Wichtige Spieler fehlen verletzt

Dabei spielen vereinshistorische Verdienste in Bremen wirklich eine übergroße Rolle. Man spricht dort gerne liebevoll von der "Werder-Familie" - für Skeptiker ist die Vokabel eher Ausdruck einer bedrohlichen Kumpanei. Vor der Saison zum Beispiel hatte der Klub den Vertrag mit Skripnik ohne Not bis 2018 verlängert, nur um jetzt nach vier Pflichtspielen einzugestehen, dass er doch nicht mehr der Richtige ist.

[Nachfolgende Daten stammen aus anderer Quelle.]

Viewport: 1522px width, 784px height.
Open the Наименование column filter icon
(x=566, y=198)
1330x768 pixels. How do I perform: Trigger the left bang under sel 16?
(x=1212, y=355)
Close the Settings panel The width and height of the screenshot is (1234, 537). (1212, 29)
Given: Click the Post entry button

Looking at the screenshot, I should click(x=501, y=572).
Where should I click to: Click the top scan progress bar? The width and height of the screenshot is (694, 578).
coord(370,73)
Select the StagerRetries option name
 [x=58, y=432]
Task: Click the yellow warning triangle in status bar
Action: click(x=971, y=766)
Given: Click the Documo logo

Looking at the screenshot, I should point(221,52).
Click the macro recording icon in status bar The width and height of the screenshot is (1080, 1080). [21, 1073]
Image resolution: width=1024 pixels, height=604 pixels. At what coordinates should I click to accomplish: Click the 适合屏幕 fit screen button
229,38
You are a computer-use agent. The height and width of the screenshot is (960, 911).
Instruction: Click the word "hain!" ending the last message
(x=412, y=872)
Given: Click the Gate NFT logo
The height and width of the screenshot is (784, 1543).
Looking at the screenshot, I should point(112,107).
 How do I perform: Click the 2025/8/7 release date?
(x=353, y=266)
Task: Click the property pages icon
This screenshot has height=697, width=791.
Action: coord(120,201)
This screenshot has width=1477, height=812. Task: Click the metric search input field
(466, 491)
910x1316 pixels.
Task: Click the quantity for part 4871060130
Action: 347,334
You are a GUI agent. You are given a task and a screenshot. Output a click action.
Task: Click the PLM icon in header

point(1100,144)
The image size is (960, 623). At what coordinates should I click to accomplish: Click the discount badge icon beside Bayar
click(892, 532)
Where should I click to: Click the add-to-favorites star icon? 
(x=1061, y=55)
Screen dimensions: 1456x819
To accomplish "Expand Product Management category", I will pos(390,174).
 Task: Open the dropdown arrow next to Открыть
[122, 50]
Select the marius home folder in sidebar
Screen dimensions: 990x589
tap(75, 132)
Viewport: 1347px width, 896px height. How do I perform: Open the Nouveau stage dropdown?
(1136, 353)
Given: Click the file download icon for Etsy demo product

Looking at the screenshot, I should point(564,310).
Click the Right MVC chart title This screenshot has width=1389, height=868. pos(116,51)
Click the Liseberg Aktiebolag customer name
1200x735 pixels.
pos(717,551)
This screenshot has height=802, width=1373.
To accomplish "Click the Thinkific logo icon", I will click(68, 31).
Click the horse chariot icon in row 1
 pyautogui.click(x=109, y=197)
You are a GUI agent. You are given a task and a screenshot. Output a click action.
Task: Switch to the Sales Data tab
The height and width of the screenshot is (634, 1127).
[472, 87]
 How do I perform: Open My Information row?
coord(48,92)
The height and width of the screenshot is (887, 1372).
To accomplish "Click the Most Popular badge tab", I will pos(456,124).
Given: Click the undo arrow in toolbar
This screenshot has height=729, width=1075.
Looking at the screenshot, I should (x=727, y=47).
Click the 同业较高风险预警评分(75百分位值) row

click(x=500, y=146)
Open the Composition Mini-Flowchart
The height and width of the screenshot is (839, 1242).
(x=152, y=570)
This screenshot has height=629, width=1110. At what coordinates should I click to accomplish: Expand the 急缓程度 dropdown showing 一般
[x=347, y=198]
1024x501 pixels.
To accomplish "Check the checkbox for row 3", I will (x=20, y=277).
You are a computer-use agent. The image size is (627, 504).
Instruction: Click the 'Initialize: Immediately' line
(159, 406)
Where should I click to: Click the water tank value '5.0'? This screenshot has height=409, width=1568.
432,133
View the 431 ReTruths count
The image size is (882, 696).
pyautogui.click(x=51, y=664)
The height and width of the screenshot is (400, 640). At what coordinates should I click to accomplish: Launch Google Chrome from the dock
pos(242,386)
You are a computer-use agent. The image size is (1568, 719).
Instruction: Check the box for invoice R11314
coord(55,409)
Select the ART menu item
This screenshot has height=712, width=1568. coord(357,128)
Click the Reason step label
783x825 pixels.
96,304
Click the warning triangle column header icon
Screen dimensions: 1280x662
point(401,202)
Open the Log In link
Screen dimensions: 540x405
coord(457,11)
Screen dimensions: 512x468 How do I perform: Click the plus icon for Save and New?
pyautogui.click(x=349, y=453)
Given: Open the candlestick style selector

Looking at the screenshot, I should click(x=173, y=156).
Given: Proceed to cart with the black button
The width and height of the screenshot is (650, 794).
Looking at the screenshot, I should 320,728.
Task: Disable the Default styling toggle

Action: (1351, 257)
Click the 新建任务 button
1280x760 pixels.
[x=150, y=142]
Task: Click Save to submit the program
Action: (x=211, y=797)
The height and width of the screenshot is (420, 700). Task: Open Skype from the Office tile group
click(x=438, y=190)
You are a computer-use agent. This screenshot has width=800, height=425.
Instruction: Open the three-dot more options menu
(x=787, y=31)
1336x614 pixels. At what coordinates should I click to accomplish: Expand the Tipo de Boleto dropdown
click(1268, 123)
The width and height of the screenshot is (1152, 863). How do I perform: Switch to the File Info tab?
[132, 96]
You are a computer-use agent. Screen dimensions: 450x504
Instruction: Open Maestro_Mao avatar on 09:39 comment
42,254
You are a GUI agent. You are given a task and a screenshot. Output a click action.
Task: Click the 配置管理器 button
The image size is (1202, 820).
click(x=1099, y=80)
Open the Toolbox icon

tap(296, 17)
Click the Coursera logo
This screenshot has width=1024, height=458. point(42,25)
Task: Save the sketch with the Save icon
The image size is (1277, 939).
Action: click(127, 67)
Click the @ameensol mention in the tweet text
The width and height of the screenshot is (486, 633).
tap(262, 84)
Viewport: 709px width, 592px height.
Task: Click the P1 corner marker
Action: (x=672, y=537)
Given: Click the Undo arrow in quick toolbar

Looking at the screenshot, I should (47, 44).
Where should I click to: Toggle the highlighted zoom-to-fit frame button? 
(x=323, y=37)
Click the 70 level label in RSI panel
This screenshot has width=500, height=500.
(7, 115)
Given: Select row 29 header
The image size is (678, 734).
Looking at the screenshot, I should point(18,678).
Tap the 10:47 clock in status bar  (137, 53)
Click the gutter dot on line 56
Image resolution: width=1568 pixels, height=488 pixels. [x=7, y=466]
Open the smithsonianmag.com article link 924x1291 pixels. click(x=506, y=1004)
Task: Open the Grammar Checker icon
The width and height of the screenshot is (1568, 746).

Ohne die fortgegangenen Abwehrspieler Papy Djilobodji (Sunderland) und Jannik Vestergaard (Mönchengladbach) wirkt die Defensive überfordert, Pech haben die Bremer außerdem, weil neben Kruse und Pizarro auch noch Santiago Garcia, Luca Caldirola, Philipp Bargfrede und Fin Bartels verletzt ausfallen. Das Gefälle im Kader erscheint dennoch als viel zu groß. "Wir haben alle Fehler gemacht", sagte Baumann am Sonntag, "aber mir ist schon wichtig zu betonen, dass in allererster Linie die Spieler gefordert sind." Mit dem derzeitigen personellen Notstand wird es auch Alexander Nouri nicht leicht haben. Die Mannschaft wirkte als Gast in Gladbach hochgradig überfordert - und nicht nur so, als brauchen sie bloß ein paar neue Impulse von außen. Nouri hat die Bremer U 23 in die dritte Liga geführt und hielt sie knapp in der Liga. Seine Saison im Abstiegskampf ist nun die Referenz für den Interimsjob im Bundesliga-Team. Am Samstag hat Nouri noch mit Bremens zweiter Mannschaft in der dritten Liga die zweite Mannschaft von Mainz 05 besiegt. Am Mittwoch geht's nun gegen die Erstvertretung.